Re: [PATCH] 2.5.72 O(1) interactivity bugfix

Mike Galbraith (efault@gmx.de)
Thu, 19 Jun 2003 10:51:32 +0200


At 05:33 PM 6/19/2003 +1000, Nick Piggin wrote:
>Mike Galbraith wrote:
>
>>At 11:12 AM 6/19/2003 +1000, Con Kolivas wrote:
>>
>>>On Thu, 19 Jun 2003 10:47, Andreas Boman wrote:
>>> > On Wed, 2003-06-18 at 19:38, Con Kolivas wrote:
>>> > >
>>> > > I had another look at 2.5 and noticed the max sleep avg is set to 10
>>> > > seconds instead of 2 seconds in 2.4. This could make a _big_ difference
>>> > > to new forked tasks if they all start out penalised as most
>>> > > non-interactive. It can take 5 times longer before they get the balance
>>> > > right. Can you try with this set to 2 or even 1 second on 2.5?
>>> >
>>> > Ahh, thanks Con, setting MAX_SLEEP_AVG to 2 *almost* removes all xmms
>>> > skipping here, a song *may* skip during desktop switches sometime during
>>> > the first 5 sec or so of playback IFF make -j20 is running.

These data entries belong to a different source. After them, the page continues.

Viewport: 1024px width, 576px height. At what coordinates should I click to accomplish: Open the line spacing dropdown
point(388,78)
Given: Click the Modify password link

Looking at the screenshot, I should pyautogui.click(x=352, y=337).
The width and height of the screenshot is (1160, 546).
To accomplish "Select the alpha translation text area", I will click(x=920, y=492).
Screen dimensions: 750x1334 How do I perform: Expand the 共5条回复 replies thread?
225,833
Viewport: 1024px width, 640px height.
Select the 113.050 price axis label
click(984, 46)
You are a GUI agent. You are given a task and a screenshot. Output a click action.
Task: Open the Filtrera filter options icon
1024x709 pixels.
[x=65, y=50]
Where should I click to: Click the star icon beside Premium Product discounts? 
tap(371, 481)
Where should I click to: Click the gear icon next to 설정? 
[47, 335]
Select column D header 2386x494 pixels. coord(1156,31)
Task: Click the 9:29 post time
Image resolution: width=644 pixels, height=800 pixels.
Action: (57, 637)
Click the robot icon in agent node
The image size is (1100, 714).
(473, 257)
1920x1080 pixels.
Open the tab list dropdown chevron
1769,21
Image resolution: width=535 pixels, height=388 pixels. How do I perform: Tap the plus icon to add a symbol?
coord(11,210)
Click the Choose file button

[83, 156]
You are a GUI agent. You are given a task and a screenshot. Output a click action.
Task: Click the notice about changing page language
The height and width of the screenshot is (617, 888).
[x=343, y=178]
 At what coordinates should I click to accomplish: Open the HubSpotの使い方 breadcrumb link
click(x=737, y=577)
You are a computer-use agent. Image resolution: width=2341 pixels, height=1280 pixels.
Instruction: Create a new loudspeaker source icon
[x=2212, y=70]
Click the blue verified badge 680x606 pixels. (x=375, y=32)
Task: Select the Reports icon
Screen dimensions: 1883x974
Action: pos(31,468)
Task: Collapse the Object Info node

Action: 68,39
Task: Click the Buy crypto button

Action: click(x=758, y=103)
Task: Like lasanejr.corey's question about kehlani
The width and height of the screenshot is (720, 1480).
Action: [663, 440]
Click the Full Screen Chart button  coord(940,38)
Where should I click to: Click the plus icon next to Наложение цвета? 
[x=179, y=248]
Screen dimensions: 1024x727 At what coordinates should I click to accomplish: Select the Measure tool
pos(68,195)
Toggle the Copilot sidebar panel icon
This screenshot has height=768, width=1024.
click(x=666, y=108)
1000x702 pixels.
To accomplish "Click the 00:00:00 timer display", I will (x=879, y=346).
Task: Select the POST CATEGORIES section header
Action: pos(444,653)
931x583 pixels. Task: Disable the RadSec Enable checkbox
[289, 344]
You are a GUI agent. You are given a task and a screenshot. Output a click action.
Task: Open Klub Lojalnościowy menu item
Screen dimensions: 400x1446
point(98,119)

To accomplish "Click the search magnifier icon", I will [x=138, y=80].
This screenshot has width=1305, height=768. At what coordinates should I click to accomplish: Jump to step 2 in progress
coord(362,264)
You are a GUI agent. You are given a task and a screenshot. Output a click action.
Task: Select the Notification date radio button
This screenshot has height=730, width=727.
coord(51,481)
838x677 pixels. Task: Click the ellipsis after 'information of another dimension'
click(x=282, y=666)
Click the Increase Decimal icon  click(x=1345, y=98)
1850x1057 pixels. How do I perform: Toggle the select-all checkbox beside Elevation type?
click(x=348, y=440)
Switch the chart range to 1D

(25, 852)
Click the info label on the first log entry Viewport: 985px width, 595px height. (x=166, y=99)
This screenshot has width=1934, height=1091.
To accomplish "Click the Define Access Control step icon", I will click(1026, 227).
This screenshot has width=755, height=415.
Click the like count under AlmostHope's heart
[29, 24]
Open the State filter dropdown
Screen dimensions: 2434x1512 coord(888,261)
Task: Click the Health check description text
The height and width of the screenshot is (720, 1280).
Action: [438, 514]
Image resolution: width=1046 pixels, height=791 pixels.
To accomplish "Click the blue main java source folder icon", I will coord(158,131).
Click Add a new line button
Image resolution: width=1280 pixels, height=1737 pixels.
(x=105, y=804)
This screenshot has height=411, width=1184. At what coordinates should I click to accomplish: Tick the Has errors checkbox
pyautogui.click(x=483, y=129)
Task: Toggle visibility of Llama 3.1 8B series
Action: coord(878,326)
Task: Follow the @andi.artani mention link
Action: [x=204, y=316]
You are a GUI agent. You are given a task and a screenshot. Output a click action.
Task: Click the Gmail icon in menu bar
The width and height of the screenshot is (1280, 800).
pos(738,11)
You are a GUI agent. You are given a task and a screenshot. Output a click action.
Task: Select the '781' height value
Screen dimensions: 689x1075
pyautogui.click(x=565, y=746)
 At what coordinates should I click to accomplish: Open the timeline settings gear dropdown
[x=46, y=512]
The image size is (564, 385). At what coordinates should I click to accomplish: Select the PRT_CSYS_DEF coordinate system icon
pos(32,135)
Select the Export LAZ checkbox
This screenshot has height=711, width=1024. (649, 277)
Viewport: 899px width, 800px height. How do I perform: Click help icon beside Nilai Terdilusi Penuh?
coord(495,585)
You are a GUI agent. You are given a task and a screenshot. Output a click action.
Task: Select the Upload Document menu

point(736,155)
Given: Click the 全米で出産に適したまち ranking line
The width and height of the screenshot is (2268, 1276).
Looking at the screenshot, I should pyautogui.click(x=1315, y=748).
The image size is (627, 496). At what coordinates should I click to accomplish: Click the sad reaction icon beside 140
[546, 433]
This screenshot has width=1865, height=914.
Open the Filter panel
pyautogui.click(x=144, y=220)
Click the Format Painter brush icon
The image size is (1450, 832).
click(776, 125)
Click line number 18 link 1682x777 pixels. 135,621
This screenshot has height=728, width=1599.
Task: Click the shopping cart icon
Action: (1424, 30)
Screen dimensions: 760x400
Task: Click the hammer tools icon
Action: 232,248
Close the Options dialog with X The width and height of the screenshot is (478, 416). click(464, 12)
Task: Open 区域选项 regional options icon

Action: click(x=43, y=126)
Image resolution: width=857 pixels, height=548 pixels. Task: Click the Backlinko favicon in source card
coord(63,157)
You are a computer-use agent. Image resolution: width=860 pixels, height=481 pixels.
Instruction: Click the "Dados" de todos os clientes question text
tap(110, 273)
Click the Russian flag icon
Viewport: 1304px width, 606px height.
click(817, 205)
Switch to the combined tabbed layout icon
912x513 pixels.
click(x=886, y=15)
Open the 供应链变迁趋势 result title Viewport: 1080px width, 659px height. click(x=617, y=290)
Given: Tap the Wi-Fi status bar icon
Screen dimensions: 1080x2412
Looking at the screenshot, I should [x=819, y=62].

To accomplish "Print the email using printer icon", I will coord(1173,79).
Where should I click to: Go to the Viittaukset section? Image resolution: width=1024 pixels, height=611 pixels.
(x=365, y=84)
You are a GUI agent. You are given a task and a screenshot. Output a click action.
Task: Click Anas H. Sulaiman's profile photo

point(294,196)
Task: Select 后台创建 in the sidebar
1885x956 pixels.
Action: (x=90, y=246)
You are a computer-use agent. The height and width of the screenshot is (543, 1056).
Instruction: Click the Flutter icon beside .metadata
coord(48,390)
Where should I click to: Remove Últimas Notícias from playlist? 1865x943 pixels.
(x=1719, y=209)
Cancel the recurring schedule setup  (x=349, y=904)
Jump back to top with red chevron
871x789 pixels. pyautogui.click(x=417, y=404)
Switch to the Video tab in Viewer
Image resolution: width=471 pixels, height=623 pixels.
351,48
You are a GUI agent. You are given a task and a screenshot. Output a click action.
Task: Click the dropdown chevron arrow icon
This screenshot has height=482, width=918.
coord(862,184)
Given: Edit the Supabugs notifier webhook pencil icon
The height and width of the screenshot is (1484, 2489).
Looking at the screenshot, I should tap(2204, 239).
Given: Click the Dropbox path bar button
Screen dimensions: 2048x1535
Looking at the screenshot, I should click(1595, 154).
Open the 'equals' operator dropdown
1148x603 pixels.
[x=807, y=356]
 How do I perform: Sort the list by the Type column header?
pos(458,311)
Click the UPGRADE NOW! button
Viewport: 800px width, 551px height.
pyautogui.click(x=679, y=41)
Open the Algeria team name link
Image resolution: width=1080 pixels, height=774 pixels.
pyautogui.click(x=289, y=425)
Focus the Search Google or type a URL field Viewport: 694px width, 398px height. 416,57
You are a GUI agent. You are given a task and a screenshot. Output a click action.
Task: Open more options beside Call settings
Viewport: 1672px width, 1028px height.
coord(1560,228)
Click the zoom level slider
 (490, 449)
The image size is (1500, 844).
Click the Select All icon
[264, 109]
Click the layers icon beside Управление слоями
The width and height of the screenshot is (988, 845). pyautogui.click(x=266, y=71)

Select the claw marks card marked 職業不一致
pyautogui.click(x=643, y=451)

On a mostly
>>> > idle box (well LoadAvg 3 or so is mostly idle isnt it? ;) desktop
>>> > switching doesnt cause skips anymore 8)
>>>
>>>That's nice; a MAX_SLEEP_AVG of 1 second will shorten that 5 seconds to half
>>>that as well. What you describe makes perfect sense given that achieving a
>>>balance is an exponential function where the MSA is the time constant.
>>
>>
>>However, that will also send X and friends go off to the expired array
>>_very_ quickly. This will certainly destroy interactive feel under load
>>because your desktop can/will go away for seconds at a time. Try to drag
>>a window while a make -j10 is running, and it'll get choppy as
>>heck. AFAIKT, anything that you do to increase concurrency in a global
>>manner is _going_ to have the side effect of damaging interactive feel to
>>some extent. The one and only source of desktop responsiveness is the
>>large repository of cpu ticks a task is allowed to save up for a rainy day.
>>
>>What I would love to figure out is a way to reintroduce back-boost
>>without it having global impact. I think hogging the cpu is absolutely
>>_wonderful_ when the hogs are the tasks I'm interacting
>>with. Unfortunately, there seems to be no way to determine whether a
>>human is intimately involved or not other than to specifically tell the
>>scheduler this via renice.
>
>
>Could certian drivers or subsystems say they are interactive and
>provide some input to the scheduler that way? Reads from input
>devices for example could increase a processes "interactivity" a
>lot, while writes to console or ... no, everything gets multiplexed
>through X, doesn't it...

The mouse and keyboard are wonderful candidates for this... there's always
a human connected. It's too bad there's no way to tell if a human is
staring at the display. If I'm mesmerized by xmms gl eye-candy, it's a
highly interactive cpu hog.

>The backboost was quite a good idea. I didn't follow it closely
>but what if you impemented the above idea, which increased
>an "interactiveness" number, then X clients could simply have
>their interactiveness value boosted by X?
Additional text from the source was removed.